Cook’s pro-European sentiments, essentially in support of those
elements within the ruling class that aligned themselves with
Franco-German imperialism, led to his isolation within the Blair
Cabinet, though he remained publicly loyal up to the eve of the
invasion, resigning on 17th March when it became clear that Blair was
going to war without the fig-leaf United Nations mandate that France
and Germany had denied him.
Cook put to shame those “left” posers who jumped on Blair’s band-wagon
seeking fame and favour and betrayed the movement that had put them in
Parliament in the first place by supporting and justifying the criminal
onslaught against the Iraqi people. Cook ridiculed the claim that
Saddam Hussein held weapons of mass destruction and he rallied a
considerable number of Labour rebels against the war and stiffened the
anti-war position of the Liberal Democrats and those pro-EU Tories like
Kenneth Clarke who also spoke out against it.

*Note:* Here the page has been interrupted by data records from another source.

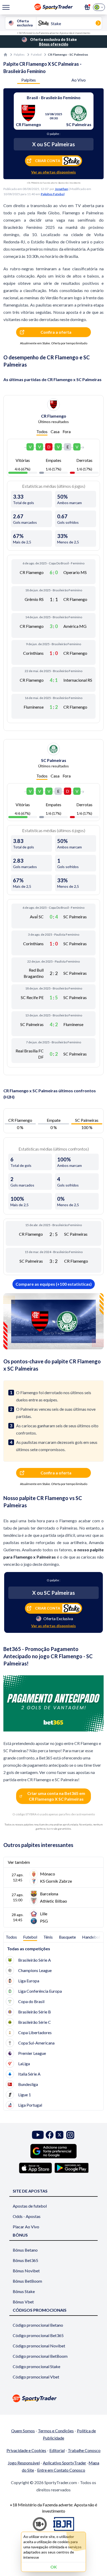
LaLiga (24, 2063)
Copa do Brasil (31, 2001)
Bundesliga (28, 2084)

Though never a part of the anti-war movement, Robin Cook will always be
remembered for taking the principled stand in resigning from the Blair
Cabinet in protest at the Government’s decision to join forces with the
United States in the invasion of Iraq and for his later attempts to
bring down the Blair government. In doing so he marched in step
with the demands of millions of working people who want an immediate
and unconditional withdrawal of all British troops from Iraq. It is not
surprising that at the last general election in May 2005 Cook was one
of the few Labour MPs to actually increase his majority.
Like Kenneth Clarke, Robin Cook represented the alternative leadership
the pro-European camp hoped would eventually triumph over Blair and the
Tory Euro-sceptics. It may be some time before they can find some one
else to step in Cook’s shoes.
On 6th August Robin Cook collapsed on rocky terrain while hill-walking
on Ben Stack in Sutherland, Scotland. He was taken to Raigmore hospital
in Inverness by helicopter where he was pronounced dead on arrival. The
post-mortem revealed that he had died of hypertensive heart disease.